For example, compare the seventeenth-century commentary of Coke on Littleton’s Tenures, the oracle of the law of real property in the English-speaking world for three centuries, with the gloss of the Italian law teachers on Justinian’s Digest in the twelfth century. Coke assumed that Littleton’s treatise was “the most perfect and absolute work that was ever written in any human science,” that it was a work of “absolute perfection in its kind,” and “free from error.”68 Postulating this, he analyzed it section by section and developed the content of each section and sentence and phrase so as to make it the basis of English land law down to 192669 and of American land law in most of our states today. He did for Littleton what the glossators had done for the Digest.70 To those who are familiar with the doctrinal development of the Continental codes in the nineteenth century one need say no more. To the Anglo-American lawyer I would say compare Story’s Commentaries on the Constitution of the United States71 or compare a commentary on the Uniform Negotiable Instruments Law or the Uniform Sales Act today. In each case some text is postulated as of final authority and we develop its content analytically and by logical unfolding. The philosophical science of law of the seventeenth and eighteenth centuries and the historical method of the nineteenth century each added something to our technique. But the medieval method of postulating authority, or postulating a text which can only be interpreted, which is self-sufficient, which contains in itself expressly or by implication a complete body of precepts covering the whole matter with which it deals, is one that must be employed when applying such an instrument as a written constitution or such statutes as the American Uniform State Laws, or in applying the traditional materials governing such subjects as property in land.

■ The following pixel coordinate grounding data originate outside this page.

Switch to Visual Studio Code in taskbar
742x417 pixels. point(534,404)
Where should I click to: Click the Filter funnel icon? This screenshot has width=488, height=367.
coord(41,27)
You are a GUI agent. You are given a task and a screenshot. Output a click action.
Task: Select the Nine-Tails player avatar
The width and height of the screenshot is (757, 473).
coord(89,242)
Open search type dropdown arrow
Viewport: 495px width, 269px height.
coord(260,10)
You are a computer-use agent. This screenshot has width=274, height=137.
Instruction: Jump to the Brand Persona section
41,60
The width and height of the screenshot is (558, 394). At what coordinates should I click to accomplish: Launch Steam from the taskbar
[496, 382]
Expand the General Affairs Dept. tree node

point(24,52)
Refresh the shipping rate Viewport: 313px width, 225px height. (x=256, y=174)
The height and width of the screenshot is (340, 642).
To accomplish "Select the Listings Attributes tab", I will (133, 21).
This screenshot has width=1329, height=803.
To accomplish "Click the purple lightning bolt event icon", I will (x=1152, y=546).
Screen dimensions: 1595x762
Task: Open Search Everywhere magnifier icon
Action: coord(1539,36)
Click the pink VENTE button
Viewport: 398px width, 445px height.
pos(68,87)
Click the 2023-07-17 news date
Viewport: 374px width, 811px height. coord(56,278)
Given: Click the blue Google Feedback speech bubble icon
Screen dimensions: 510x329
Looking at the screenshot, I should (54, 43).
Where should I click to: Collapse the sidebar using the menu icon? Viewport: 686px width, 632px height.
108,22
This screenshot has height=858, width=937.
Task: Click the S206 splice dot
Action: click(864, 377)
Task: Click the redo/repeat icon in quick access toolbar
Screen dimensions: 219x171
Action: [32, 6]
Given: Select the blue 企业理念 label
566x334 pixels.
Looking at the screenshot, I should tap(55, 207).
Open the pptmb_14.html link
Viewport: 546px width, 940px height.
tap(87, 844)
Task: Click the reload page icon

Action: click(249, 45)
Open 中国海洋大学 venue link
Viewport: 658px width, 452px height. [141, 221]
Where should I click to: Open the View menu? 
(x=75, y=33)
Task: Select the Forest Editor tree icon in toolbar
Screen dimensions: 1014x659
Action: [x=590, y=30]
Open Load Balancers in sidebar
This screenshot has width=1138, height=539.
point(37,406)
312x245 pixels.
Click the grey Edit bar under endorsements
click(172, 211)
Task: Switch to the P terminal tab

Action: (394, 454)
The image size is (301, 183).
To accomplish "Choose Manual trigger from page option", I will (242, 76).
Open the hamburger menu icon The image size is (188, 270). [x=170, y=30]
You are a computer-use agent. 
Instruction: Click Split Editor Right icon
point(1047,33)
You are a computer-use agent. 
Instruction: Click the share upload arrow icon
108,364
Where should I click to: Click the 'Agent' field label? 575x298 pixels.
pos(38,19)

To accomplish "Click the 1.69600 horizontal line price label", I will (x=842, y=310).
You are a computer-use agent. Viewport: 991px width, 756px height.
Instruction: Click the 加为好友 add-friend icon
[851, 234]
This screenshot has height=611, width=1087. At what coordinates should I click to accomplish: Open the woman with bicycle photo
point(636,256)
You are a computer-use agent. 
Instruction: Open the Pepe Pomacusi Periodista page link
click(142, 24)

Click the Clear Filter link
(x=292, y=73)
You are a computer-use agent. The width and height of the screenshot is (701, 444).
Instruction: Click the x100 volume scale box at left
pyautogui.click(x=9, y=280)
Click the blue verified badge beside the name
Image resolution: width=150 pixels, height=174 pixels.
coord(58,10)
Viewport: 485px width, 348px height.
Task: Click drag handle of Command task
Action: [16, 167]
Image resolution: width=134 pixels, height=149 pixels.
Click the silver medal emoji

It must not be forgotten that this self-sufficiency of the authoritative text is but an ideal. It is a postulate for certain practical purposes. It is not an assertion of absolute fact. It may be shown that the ideals, or, if you will the postulates of straight lines and planes and perpendiculars do not conform to the facts of Einstein’s curved universe. Yet these ideal lines and planes and perpendiculars are exceedingly useful for many practical purposes. Likewise it is no matter that the postulates of our technique of interpreting and applying authoritative legal texts may be shown not to accord precisely with reality. It is easy to point out that a chief difficulty in interpreting and applying a text assumed to be complete and self-sufficient is that it presupposes an intention as to every detail on the part of the framers of the text, whereas what calls for interpretation is very likely the circumstance that as to the point in controversy they had none. The particular situation of fact did not occur to them.72 It has been easy to show that the glossators and commentators and the nineteenth-century Pandectists made the texts of the Digest announce propositions which were not the Roman law of antiquity.73 It has often been shown that Coke’s versions of the medieval English law were sometimes adaptations to the exigencies of the judicial process in the seventeenth century.74 But the answer is that in postulating intention of the lawmaker we are doing so as a means toward certain practical results. Law in each of its three juristic meanings is a practical matter. For practical purposes the postulates involved in the ideal of authority come as close to the phenomena of finding and applying the law, the phenomena of the judicial process, as the postulates come to the phenomena in any body of organized knowledge. The medieval idea of authority has given an instrument of enduring usefulness in the doctrinal development of the law and in the judicial process.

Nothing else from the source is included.